▶ What you are asked to do:
Beginning with the line that has "Expand the test_loss chart to fullscreen", write out each line down to the end of the records below exactly, and include no pictures.
====
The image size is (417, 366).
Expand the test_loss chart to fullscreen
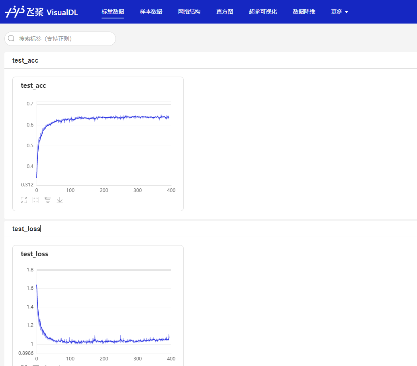(x=23, y=365)
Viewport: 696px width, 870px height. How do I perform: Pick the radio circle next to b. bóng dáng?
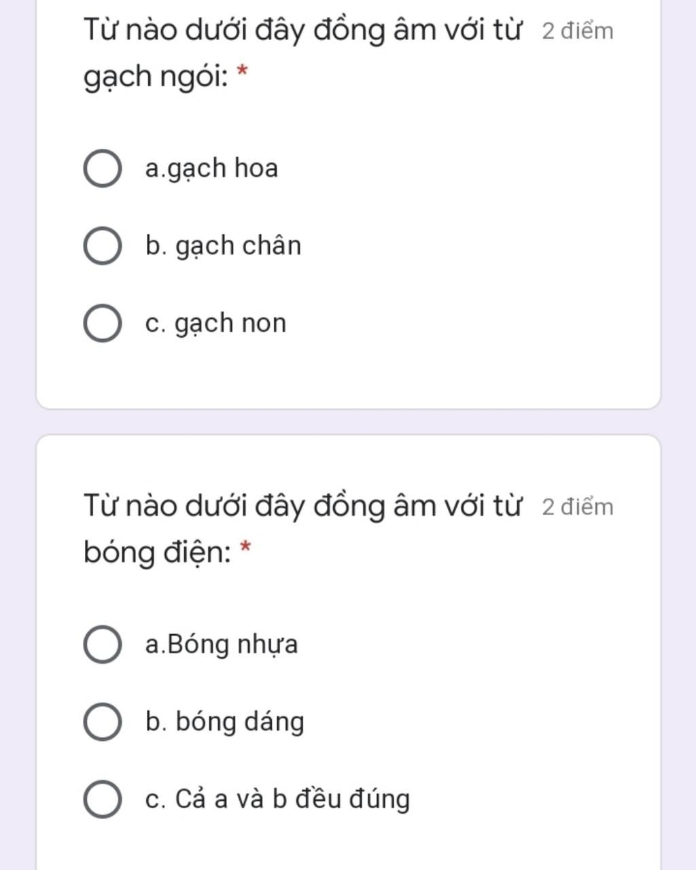click(x=103, y=721)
====
▶ Solution below:
Expand the test_loss chart to fullscreen
(x=23, y=365)
Viewport: 696px width, 870px height. How do I perform: Pick the radio circle next to b. bóng dáng?
click(x=103, y=721)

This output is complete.